┌─ SOURCE MATERIAL

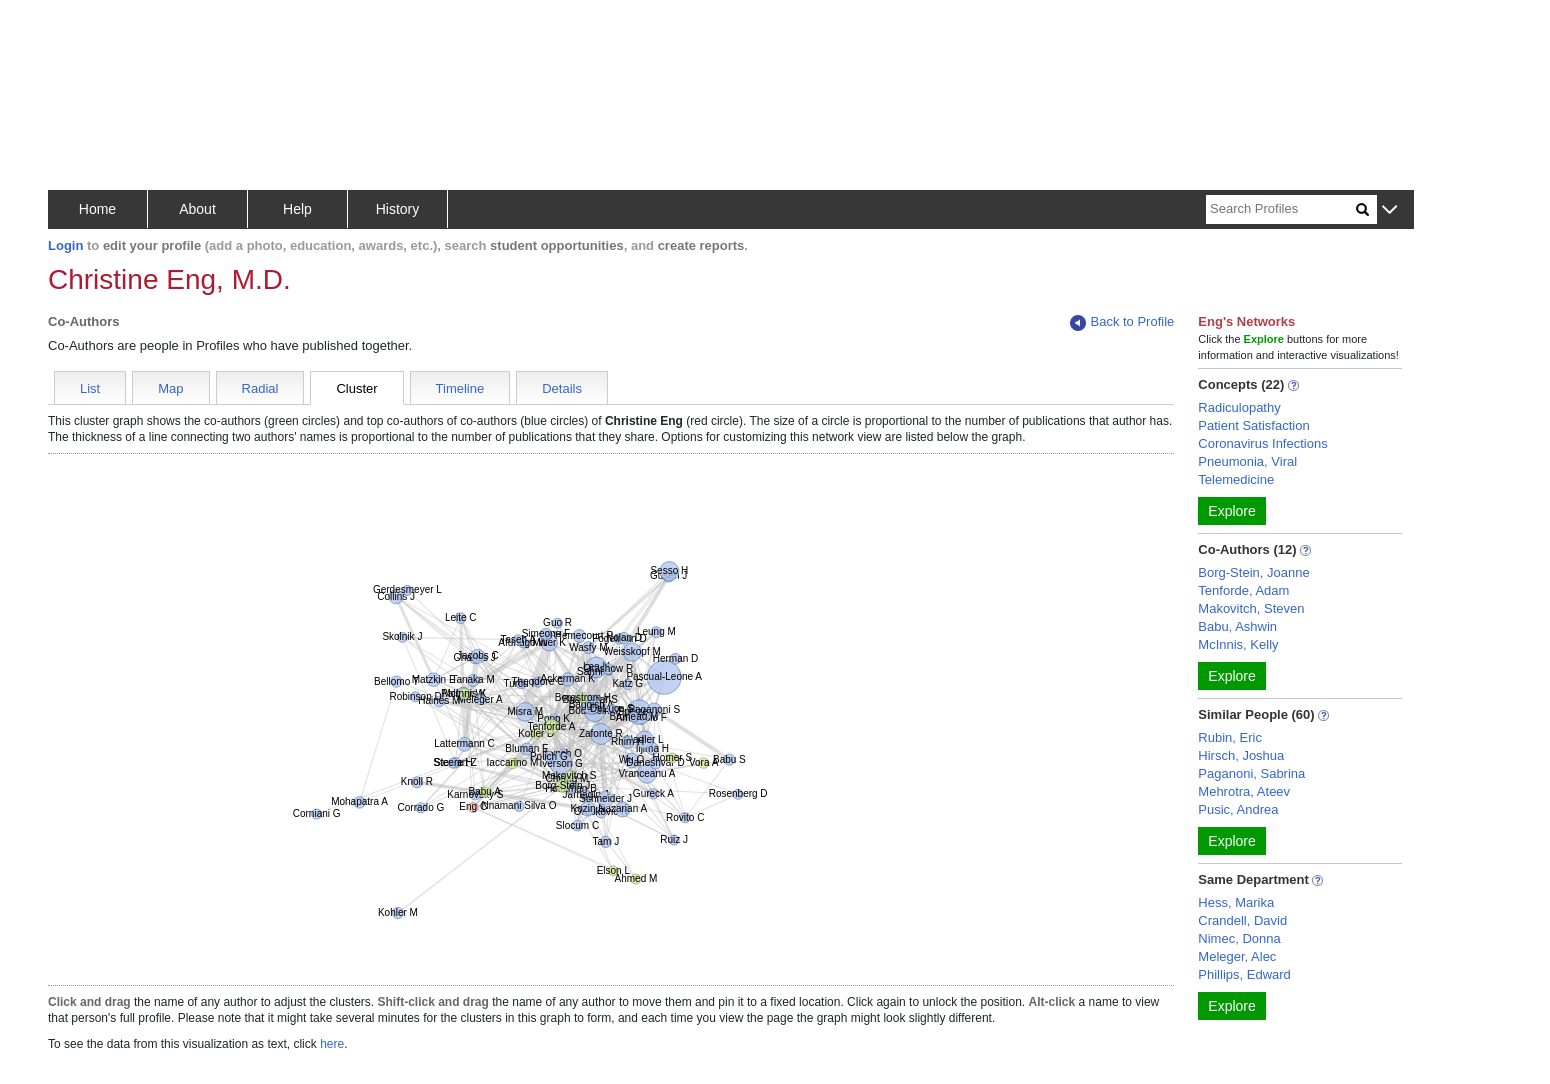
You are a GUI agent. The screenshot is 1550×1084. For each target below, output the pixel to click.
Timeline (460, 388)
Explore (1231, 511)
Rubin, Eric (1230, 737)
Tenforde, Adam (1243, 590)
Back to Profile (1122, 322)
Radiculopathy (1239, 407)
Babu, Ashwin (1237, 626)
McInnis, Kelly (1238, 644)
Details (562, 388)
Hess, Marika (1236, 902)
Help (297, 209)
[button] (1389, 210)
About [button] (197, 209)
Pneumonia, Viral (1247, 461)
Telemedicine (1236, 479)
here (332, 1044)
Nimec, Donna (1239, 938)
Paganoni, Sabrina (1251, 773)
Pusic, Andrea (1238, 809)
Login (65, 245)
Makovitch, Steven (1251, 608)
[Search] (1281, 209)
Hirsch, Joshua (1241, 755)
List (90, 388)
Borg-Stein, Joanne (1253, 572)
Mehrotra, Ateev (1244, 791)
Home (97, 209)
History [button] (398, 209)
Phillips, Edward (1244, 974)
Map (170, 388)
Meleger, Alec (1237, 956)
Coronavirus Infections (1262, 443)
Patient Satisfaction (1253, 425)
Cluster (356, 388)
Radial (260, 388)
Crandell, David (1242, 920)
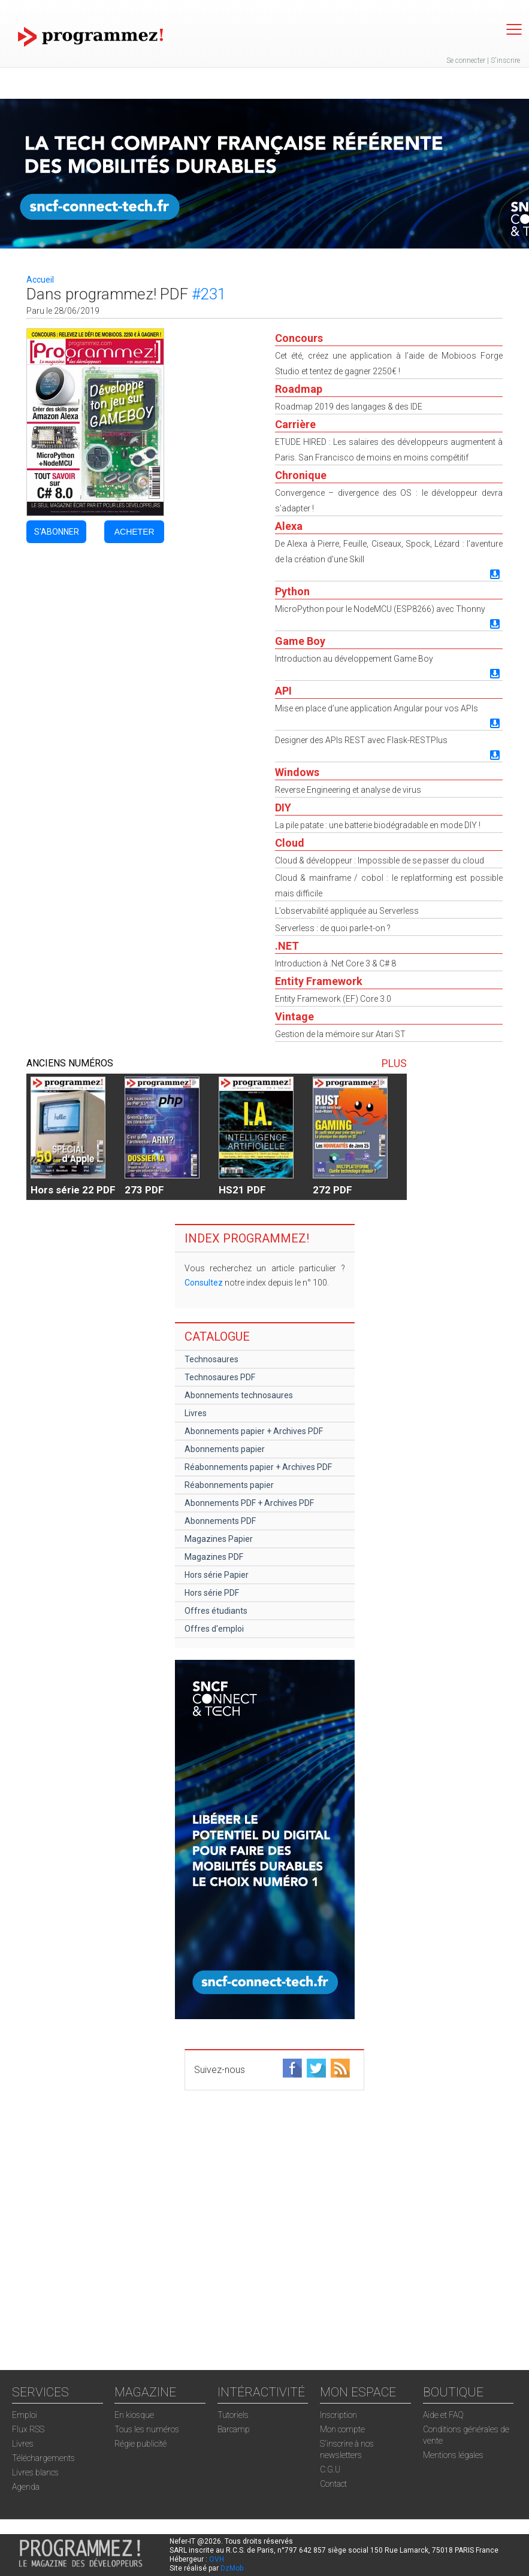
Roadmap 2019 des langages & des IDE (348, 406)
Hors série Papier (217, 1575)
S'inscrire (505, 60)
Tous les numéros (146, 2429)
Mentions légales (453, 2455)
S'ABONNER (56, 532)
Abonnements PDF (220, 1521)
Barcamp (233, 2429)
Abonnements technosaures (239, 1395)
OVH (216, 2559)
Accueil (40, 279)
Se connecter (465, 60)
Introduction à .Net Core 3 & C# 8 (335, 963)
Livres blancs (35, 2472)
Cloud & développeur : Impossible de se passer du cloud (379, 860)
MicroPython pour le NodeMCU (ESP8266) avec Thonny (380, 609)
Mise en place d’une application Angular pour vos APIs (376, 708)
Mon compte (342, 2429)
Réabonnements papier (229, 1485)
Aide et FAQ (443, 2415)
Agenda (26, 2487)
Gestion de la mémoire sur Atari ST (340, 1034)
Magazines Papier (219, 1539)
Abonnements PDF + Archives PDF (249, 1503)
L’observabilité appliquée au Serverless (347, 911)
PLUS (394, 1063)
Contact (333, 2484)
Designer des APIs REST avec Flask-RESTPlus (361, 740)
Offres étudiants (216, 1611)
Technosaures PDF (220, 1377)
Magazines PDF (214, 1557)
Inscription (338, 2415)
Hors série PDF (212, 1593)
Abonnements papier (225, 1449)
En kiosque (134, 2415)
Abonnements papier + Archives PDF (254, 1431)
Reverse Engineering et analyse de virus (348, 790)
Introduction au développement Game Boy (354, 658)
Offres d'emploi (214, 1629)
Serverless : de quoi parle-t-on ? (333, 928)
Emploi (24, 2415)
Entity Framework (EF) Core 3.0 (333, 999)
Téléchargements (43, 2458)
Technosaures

└─

» **YOUR GOAL**
Return the records above exactly as written, but without any of the pictures.

» **RESPONSE FOR THIS EXERCISE**
You are a GUI agent. The screenshot is 1550×1084. For each target below, output the pixel to click.
Timeline (460, 388)
Explore (1231, 511)
Rubin, Eric (1230, 737)
Tenforde, Adam (1243, 590)
Back to Profile (1122, 322)
Radiculopathy (1239, 407)
Babu, Ashwin (1237, 626)
McInnis, Kelly (1238, 644)
Details (562, 388)
Hess, Marika (1236, 902)
Help (297, 209)
[button] (1389, 210)
About [button] (197, 209)
Pneumonia, Viral (1247, 461)
Telemedicine (1236, 479)
here (332, 1044)
Nimec, Donna (1239, 938)
Paganoni, Sabrina (1251, 773)
Pusic, Andrea (1238, 809)
Login (65, 245)
Makovitch, Steven (1251, 608)
[Search] (1281, 209)
Hirsch, Joshua (1241, 755)
List (90, 388)
Borg-Stein, Joanne (1253, 572)
Mehrotra, Ateev (1244, 791)
Home (97, 209)
History [button] (398, 209)
Phillips, Edward (1244, 974)
Map (170, 388)
Meleger, Alec (1237, 956)
Coronavirus Infections (1262, 443)
Patient Satisfaction (1253, 425)
Cluster (356, 388)
Radial (260, 388)
Crandell, David (1242, 920)
Roadmap 2019 des langages & des IDE (348, 406)
Hors série Papier (217, 1575)
S'inscrire (505, 60)
Tous les numéros (146, 2429)
Mentions légales (453, 2455)
S'ABONNER (56, 532)
Abonnements PDF (220, 1521)
Barcamp (233, 2429)
Abonnements technosaures (239, 1395)
OVH (216, 2559)
Accueil (40, 279)
Se connecter (465, 60)
Introduction à .Net Core 3 & C# 8 (335, 963)
Livres blancs (35, 2472)
Cloud & développeur : Impossible de se passer du cloud (379, 860)
MicroPython pour le NodeMCU (ESP8266) avec Thonny (380, 609)
Mise en place d’une application Angular pour vos APIs (376, 708)
Mon compte (342, 2429)
Réabonnements papier (229, 1485)
Aide et FAQ (443, 2415)
Agenda (26, 2487)
Gestion de la mémoire sur Atari ST (340, 1034)
Magazines Papier (219, 1539)
Abonnements PDF + Archives PDF (249, 1503)
L’observabilité appliquée au Serverless (347, 911)
PLUS (394, 1063)
Contact (333, 2484)
Designer des APIs REST avec Flask-RESTPlus (361, 740)
Offres étudiants (216, 1611)
Technosaures PDF (220, 1377)
Magazines PDF (214, 1557)
Inscription (338, 2415)
Hors série PDF (212, 1593)
Abonnements papier (225, 1449)
En kiosque (134, 2415)
Abonnements papier + Archives PDF (254, 1431)
Reverse Engineering et analyse de virus (348, 790)
Introduction au développement Game Boy (354, 658)
Offres d'emploi (214, 1629)
Serverless : de quoi parle-t-on ? (333, 928)
Emploi (24, 2415)
Entity Framework (EF) Core 3.0 (333, 999)
Téléchargements (43, 2458)
Technosaures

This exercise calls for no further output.